Sylvie se soigne d’une Lyme articulaire depuis 6 ans. Piquée plusieurs fois par des tiques, le stress a raison de ses défenses immunitaires en 2012. Elle s’améliore grâce à des soins intenses, yoga thérapeutique, massages, ostéopathie, compléments alimentaires. Elle peut à nouveau affronter les moins 30 degrés, le blizzard et autres particularités du grand Nord. Et contribuer à des projets de recherche sur les tiques avec l’INRA¹. Elle parle de la maladie autour d’elle, alerte sur les conséquences. « S’épouiller le soir au retour d’une balade en forêt et trouver un spécialiste qui saura déceler les premiers symptômes. »

Recherche participative

C’est un type de recherche engagée que notre infatigable chercheuse mène dans le Nord avec des collaborateurs autochtones ou associatifs² : étude des changements climatiques, exploration des bienfaits de la production de produits frais sous serre en région arctique, adapter l’agriculture pour lutter contre les maladies liées à la malbouffe à cause de l’alimentation industrielle et des réserves de poissons et de viandes qui tendent à diminuer. Une recherche participative³ qui promeut l’intégrité scientifique avec le concours de pêcheurs, agriculteurs et naturalistes.
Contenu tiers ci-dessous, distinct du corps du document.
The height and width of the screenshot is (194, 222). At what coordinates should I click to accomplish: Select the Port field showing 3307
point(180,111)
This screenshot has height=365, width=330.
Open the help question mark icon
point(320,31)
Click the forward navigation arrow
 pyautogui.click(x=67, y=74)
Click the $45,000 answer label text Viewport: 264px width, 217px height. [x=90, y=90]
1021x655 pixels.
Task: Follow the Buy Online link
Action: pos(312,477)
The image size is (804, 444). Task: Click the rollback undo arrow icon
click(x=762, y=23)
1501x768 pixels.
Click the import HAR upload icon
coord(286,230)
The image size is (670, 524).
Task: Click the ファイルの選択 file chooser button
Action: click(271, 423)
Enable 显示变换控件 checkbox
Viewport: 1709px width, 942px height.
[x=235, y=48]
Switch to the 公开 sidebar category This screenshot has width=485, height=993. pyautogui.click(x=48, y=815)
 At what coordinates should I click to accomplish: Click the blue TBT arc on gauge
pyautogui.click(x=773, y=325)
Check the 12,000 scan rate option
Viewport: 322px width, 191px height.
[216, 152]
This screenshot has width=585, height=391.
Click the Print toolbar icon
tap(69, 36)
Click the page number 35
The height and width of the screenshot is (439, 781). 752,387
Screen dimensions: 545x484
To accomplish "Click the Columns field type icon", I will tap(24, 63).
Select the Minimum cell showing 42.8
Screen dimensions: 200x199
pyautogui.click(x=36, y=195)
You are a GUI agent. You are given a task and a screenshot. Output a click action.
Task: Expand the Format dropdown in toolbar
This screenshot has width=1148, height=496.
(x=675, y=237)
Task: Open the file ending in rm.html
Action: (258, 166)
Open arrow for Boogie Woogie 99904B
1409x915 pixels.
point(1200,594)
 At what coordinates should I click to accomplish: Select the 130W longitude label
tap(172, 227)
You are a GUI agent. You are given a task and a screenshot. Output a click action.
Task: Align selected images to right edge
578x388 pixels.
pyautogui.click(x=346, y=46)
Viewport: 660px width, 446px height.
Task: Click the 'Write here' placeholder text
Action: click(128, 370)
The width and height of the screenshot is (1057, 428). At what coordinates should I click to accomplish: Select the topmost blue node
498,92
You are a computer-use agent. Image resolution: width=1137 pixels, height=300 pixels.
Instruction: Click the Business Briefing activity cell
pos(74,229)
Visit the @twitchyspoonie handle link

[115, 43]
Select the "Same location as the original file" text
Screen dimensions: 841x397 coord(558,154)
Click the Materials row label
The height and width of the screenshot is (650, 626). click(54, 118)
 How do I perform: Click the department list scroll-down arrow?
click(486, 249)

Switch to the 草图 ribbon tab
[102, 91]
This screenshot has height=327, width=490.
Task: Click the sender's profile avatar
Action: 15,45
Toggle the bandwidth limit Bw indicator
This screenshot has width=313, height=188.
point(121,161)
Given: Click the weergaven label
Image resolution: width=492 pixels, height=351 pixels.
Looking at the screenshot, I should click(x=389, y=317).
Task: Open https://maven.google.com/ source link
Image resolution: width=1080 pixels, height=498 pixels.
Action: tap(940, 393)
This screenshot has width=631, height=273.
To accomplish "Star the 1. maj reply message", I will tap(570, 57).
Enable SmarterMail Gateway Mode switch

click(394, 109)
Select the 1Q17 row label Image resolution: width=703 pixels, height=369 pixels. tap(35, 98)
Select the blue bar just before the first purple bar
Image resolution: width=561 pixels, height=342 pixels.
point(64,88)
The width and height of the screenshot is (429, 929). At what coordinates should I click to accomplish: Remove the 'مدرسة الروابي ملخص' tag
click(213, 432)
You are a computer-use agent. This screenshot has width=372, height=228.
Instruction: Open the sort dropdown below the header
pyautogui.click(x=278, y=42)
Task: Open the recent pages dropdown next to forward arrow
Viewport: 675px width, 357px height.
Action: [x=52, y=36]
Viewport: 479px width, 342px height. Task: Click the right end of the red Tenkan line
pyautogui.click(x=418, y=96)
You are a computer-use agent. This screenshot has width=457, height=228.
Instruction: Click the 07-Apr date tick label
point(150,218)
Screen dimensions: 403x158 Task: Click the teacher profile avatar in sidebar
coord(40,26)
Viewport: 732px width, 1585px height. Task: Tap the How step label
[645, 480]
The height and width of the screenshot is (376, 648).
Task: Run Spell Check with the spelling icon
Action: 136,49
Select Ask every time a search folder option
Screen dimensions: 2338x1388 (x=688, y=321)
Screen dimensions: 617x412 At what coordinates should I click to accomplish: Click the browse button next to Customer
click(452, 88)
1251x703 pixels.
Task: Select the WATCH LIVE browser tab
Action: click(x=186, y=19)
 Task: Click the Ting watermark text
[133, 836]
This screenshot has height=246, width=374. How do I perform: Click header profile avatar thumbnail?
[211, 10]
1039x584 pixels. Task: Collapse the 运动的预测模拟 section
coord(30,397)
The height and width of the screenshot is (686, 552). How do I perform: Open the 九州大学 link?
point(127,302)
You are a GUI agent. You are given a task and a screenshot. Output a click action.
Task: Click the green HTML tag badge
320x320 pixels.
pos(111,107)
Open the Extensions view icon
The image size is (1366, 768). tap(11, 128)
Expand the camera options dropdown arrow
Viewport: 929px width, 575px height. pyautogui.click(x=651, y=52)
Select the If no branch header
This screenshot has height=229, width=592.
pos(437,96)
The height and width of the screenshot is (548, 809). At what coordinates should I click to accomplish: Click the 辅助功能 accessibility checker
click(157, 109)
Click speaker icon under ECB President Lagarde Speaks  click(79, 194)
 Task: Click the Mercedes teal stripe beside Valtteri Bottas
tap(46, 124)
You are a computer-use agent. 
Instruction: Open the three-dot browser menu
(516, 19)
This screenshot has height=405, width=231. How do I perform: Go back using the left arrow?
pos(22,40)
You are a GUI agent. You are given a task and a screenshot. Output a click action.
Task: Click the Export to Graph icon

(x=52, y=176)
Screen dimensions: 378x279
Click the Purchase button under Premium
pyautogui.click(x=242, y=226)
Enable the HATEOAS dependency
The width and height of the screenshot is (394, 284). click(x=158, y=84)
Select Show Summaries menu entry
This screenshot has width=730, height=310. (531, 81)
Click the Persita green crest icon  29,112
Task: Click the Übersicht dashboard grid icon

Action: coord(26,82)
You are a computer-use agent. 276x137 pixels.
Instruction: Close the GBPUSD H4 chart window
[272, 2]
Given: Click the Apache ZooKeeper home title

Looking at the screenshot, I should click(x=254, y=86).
« Pour que ceux qui vivent là-haut regardent l’avenir avec plus d’optimisme et soient fiers de leur culture ».

Le travail de Sylvie lui procure d’immenses satisfactions morales. Réfléchir sur l’impact de l’homme sur la planète, préparer avec les acteurs de la société civile des scénarios d’avenir et les mettre en œuvre. Quel programme !

Isabelle Brisson
Mid&SudOuest

¹CITIQUE de l’Institut National de la Recherche Scientifique (INRA)
²OHMI (Observatoire Homme Milieu International)
³Groupement de Recherche GDR Parcs

Lire
Guide des destinations Indigènes équitables aux Editions Indigènes (2006)
Coconstruire le tourisme autochtone par la recherche action participative et les technologies de l’information et de la communication (L’Harmattan, Blangy, S.22016, 2010).